一遍は、親鸞の浄土の教えを最終型まで削ぎ落とし"何もすることはない"とまで言った人です。つまり、往生は阿弥陀如来によって既に決定していて、我々人間が何かを行うことすら恐れ多いというわけです。
浄土真宗が流行するのはもっと時代を下った室町戦国期なので、鎌倉室町期に一番流行した浄土教の宗派は時宗です。
一遍は念仏札を配り歩く放浪生活を送りながら、その教えを広めていきます。その念仏札には「南無阿弥陀仏決定往生六十万人」と一遍(絶対)の法が記されていて、"念仏を唱え、ただ札を配る"という行為を続けていきます。そのうち信者が一遍と行動をともにするようになって、弟子や信者達が踊りながら行進するようになり(踊念仏)、一大集団が形成されていったという型です。
しかしもともと、踊念仏は空也が始めたもので、時宗は踊念仏で教団を形成したわけではありません。結果としてそうなったということです。ここが微妙なとこなんですが、一遍は念仏ましてや踊念仏を奨励したわけでなく、弟子・宗徒達が勝手にそう表現してしまっただけです。
一遍はもともとは智真という名でしたが、念仏札配布(賦算)中に、念仏札を配ることに不安を抱き、熊野権現に籠もって瞑想に入り、そこで悟り名を改め一遍としました。

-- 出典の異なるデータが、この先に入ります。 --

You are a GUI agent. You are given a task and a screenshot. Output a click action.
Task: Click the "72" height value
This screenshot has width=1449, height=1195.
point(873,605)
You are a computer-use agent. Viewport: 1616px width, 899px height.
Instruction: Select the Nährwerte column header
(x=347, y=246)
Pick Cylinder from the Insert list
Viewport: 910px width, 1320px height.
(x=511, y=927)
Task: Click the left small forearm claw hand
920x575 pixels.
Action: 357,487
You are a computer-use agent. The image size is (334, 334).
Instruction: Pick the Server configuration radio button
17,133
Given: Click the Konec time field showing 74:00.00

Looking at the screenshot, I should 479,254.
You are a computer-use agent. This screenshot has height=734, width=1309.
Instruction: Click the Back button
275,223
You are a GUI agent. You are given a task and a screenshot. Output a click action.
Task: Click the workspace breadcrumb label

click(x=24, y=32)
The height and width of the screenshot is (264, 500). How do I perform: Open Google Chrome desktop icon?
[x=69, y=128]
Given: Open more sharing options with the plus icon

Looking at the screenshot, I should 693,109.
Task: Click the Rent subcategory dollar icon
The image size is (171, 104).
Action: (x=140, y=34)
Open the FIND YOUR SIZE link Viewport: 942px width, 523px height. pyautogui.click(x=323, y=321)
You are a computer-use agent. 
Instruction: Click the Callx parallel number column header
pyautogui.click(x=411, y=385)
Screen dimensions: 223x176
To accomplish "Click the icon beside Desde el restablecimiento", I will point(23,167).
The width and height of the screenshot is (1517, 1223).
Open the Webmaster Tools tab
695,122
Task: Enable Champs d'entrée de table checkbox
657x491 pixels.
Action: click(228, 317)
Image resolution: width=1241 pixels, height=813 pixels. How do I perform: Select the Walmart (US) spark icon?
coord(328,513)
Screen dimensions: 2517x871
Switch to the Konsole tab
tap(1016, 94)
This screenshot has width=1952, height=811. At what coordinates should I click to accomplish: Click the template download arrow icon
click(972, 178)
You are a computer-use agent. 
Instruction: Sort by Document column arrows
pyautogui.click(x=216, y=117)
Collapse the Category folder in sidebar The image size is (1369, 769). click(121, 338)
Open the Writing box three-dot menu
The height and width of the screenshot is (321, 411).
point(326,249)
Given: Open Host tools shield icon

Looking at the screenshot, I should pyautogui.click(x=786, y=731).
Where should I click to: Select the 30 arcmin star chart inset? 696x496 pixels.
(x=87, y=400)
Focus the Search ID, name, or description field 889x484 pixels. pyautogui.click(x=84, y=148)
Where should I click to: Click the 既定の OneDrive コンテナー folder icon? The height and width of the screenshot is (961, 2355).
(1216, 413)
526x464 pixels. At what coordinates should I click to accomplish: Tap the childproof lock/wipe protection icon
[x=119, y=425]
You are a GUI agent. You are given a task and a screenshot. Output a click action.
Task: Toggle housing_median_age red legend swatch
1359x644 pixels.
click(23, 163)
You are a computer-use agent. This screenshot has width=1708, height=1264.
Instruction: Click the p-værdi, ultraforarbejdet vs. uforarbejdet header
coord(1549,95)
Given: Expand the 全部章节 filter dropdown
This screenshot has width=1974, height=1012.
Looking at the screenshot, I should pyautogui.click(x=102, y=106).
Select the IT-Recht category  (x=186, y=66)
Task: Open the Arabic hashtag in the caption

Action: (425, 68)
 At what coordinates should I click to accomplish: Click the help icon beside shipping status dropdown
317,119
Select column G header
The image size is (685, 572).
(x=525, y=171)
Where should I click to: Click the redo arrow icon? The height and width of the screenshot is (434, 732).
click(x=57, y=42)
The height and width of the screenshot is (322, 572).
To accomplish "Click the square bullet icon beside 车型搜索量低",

しかし、一遍の思想には大きな矛盾が付きまといます。往生は阿弥陀によって既に決定していて"何かをしてはいけない"のでないのか。。。ということです。一遍の最期は著作や経典をすべて焼き払い、弟子を認めず教団を否定して死に至ります。が、結局は信者や弟子達がその教えを広めていくことになります。